THE GREEKS BELIEVED MUSIC COULD HAVE A BENEFICIAL EFFECT ON BOTH THE MIND AND BODY OF THE LISTENER.
The oldest surviving Greek musical instruments are bone auloi which date from the Neolithic Age (7th-4th millennium BCE) and were found in western Macedonia, Thessaly, and Mykonos. The three major civilizations of the Bronze Age in the Aegean(3000 to 1000 BCE), Cycladic, Minoan and Mycenaean, all provide physical evidence of the importance of music in their respective cultures. Marble figurines from the Cyclades represent players of both the aulos and the harp.
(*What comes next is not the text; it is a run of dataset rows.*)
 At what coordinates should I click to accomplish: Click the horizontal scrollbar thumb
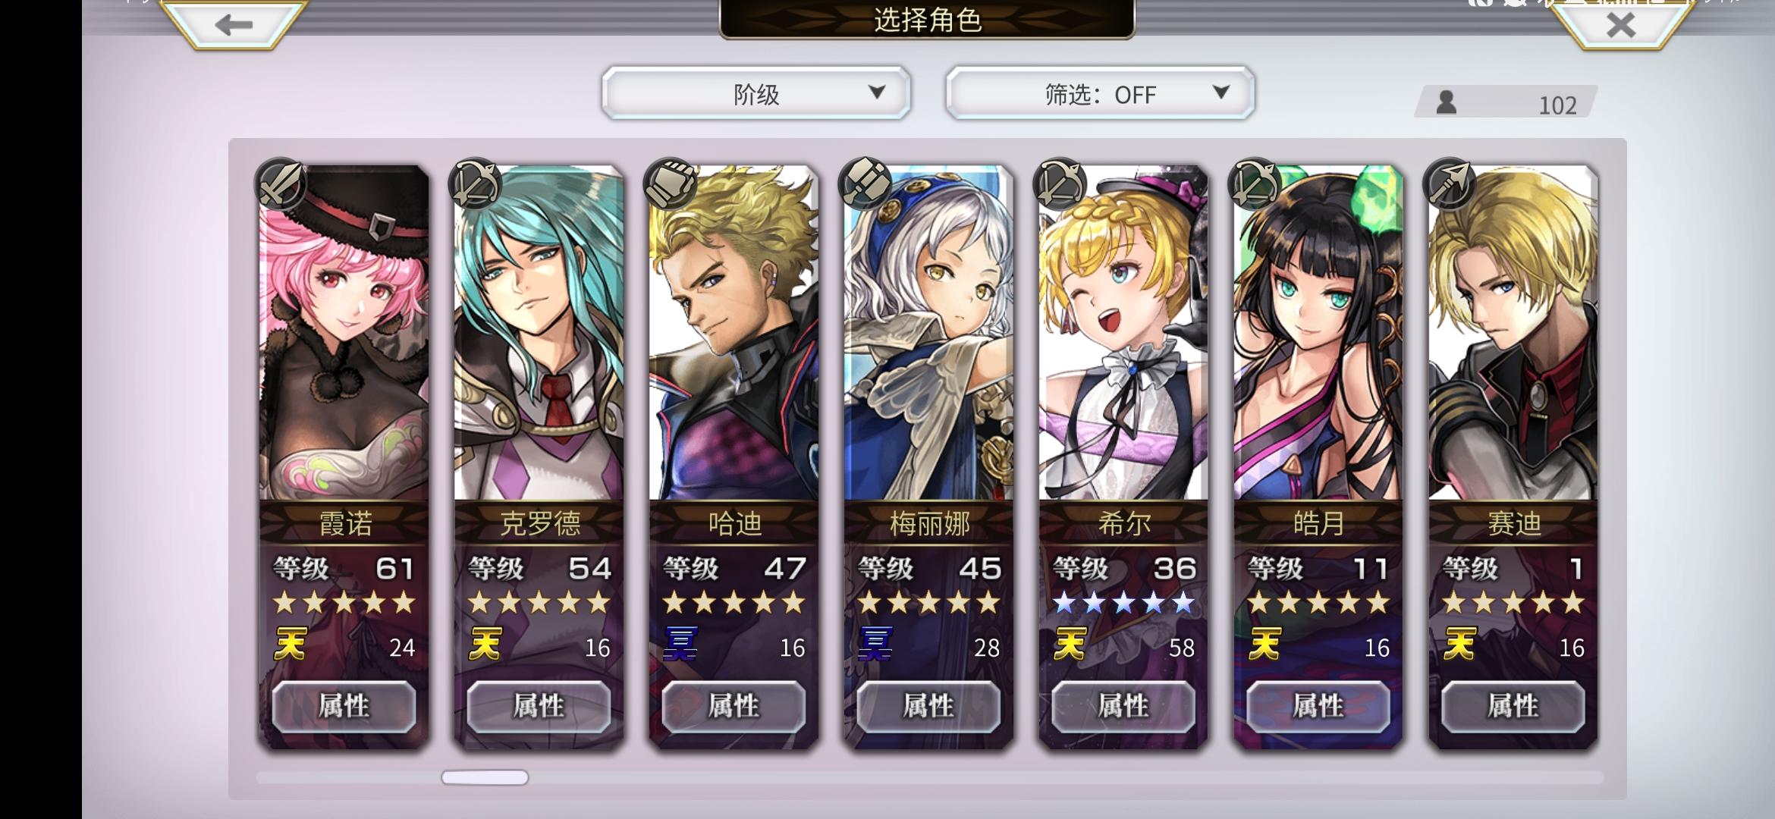click(485, 777)
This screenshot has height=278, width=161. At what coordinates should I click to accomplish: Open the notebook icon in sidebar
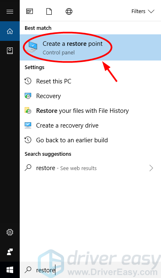(x=10, y=51)
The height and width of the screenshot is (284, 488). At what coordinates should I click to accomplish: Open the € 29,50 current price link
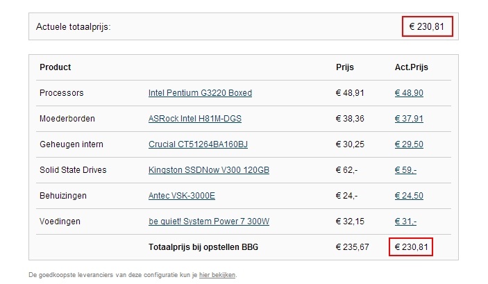[x=408, y=144]
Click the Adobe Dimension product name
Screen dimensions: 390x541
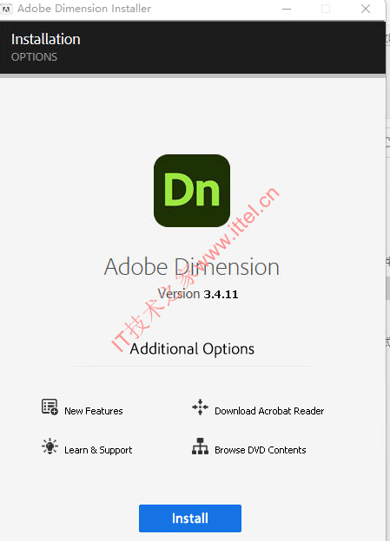click(x=192, y=267)
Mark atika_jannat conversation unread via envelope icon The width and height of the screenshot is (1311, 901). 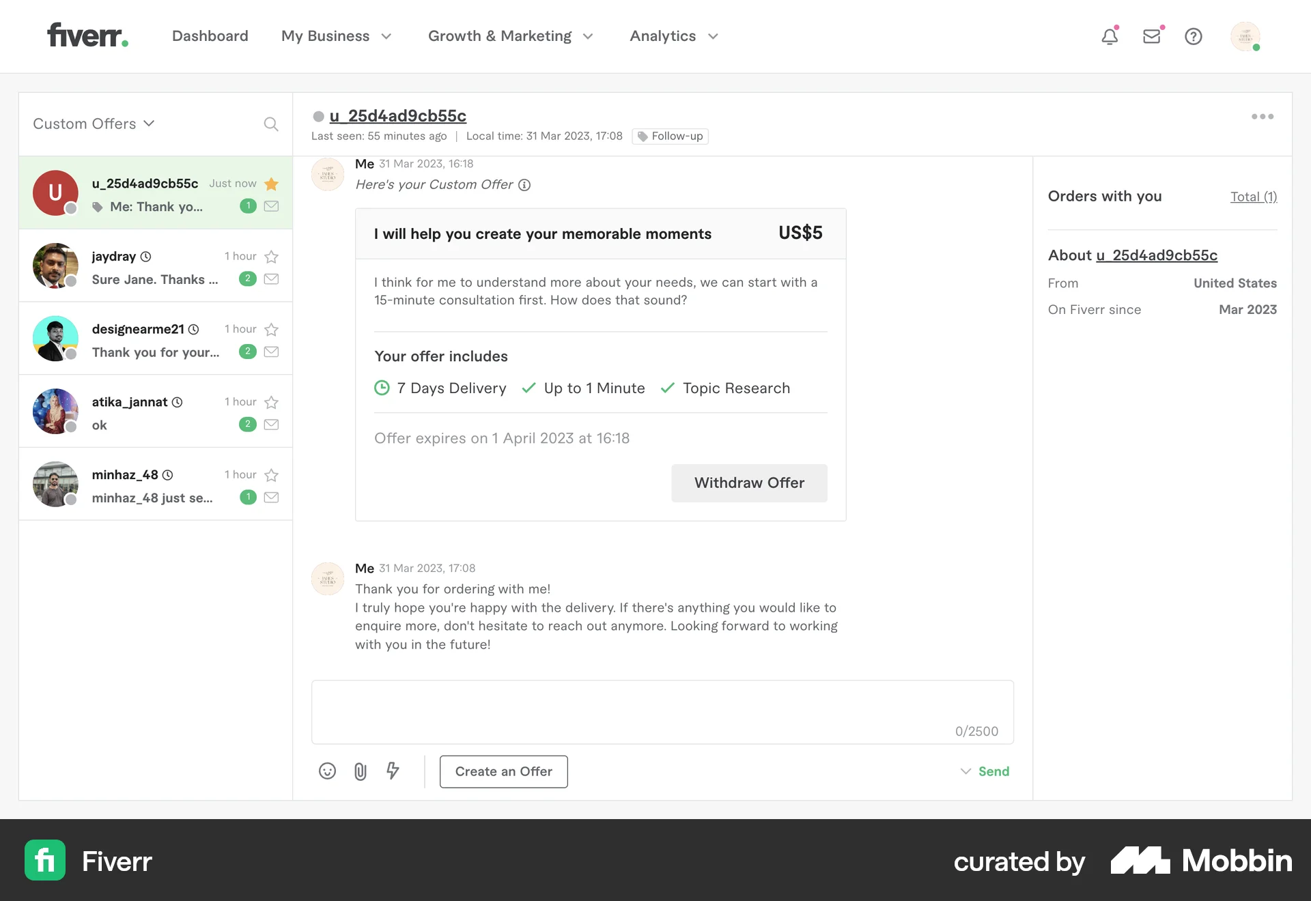[x=271, y=424]
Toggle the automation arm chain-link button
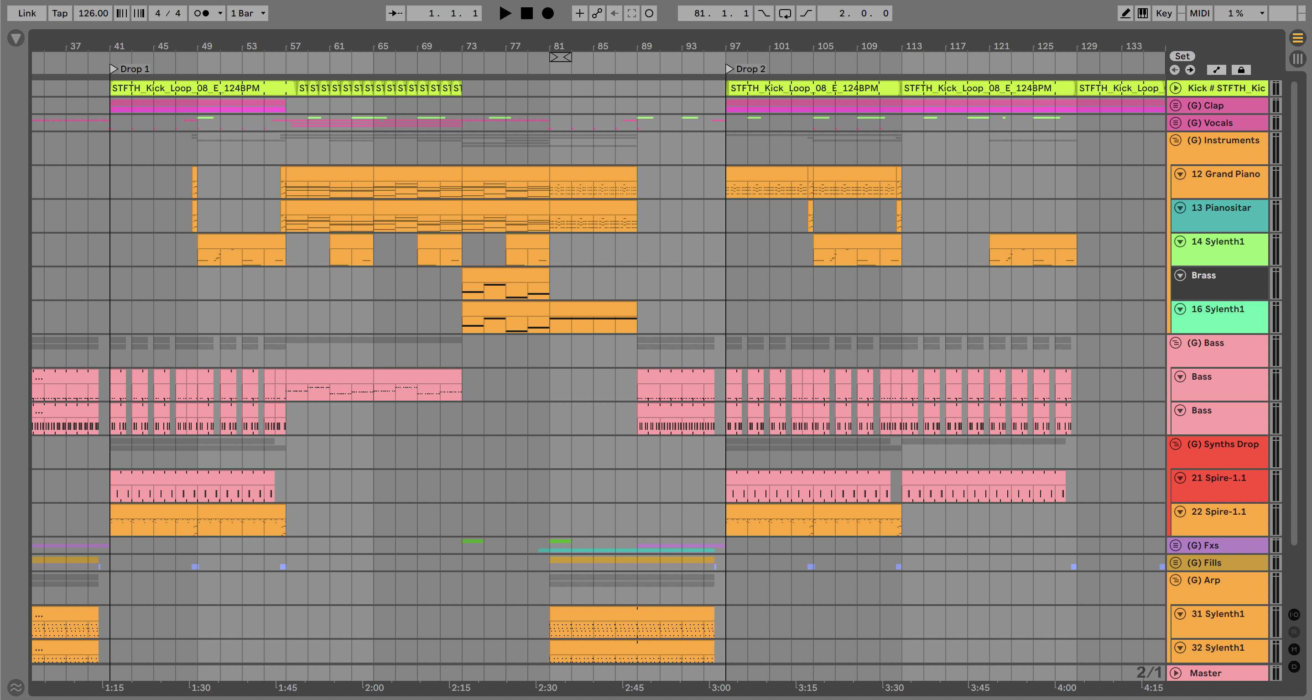This screenshot has width=1312, height=700. (597, 13)
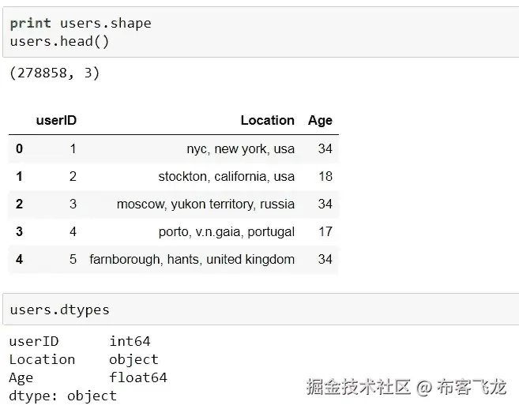Select row index 4 label
The height and width of the screenshot is (409, 519).
pos(19,259)
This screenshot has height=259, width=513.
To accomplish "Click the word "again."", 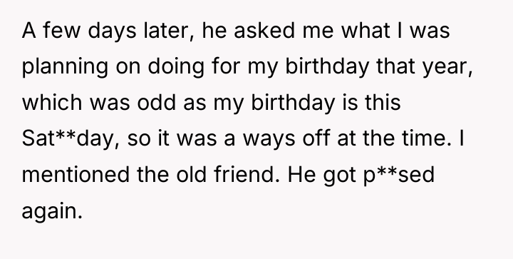I will 52,212.
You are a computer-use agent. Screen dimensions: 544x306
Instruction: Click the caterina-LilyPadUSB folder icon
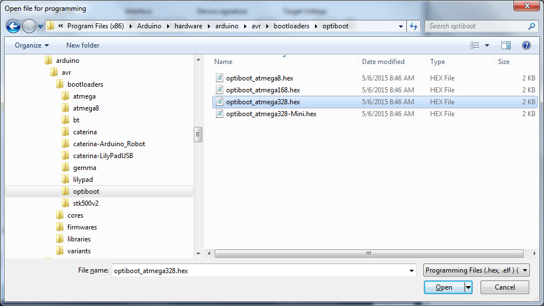point(65,156)
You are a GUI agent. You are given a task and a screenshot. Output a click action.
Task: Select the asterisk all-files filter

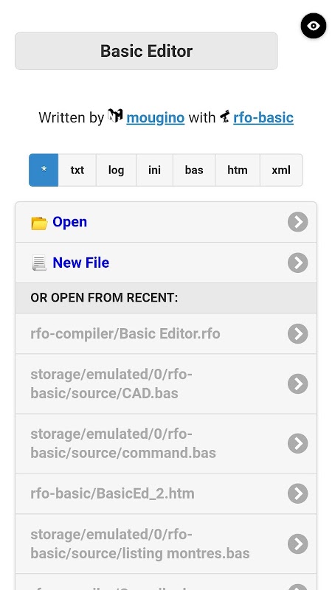pos(44,170)
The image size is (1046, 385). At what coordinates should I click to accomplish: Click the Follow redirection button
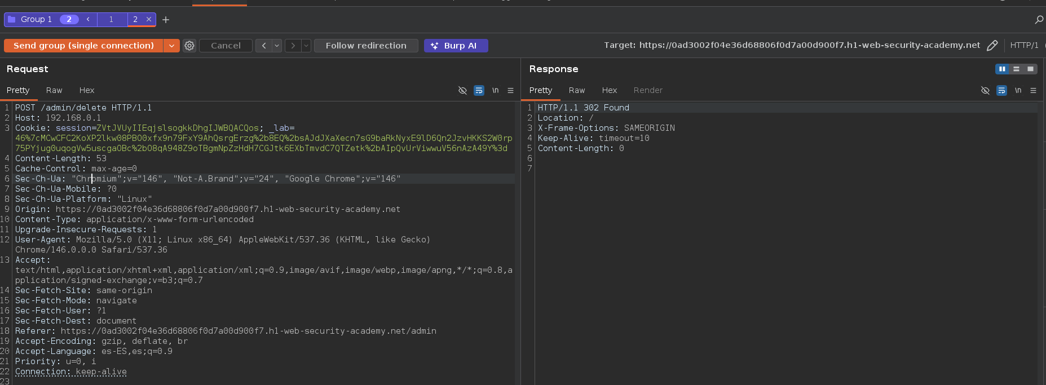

Cretan hieroglyphic script has three symbols which are musical instruments - two types of harp and a sistrum (or rattle, originally from Egypt ).An alabaster lyre decorated with swan heads survives from Knossos and a fresco at Akrotiri on Thera depicts a blue monkey playing a small triangular lyre. The Minoan 'Harvester Vase' (1500-1450 BCE) from Hagia Triada on Crete depicts a sistrumplayer and clay versions of the instrument have been found in graves across Crete. There is also some evidence that music may have been written down as early as the Bronze Age if a Minoan Linear A text on a wall in Hagia Triada is interpreted as such.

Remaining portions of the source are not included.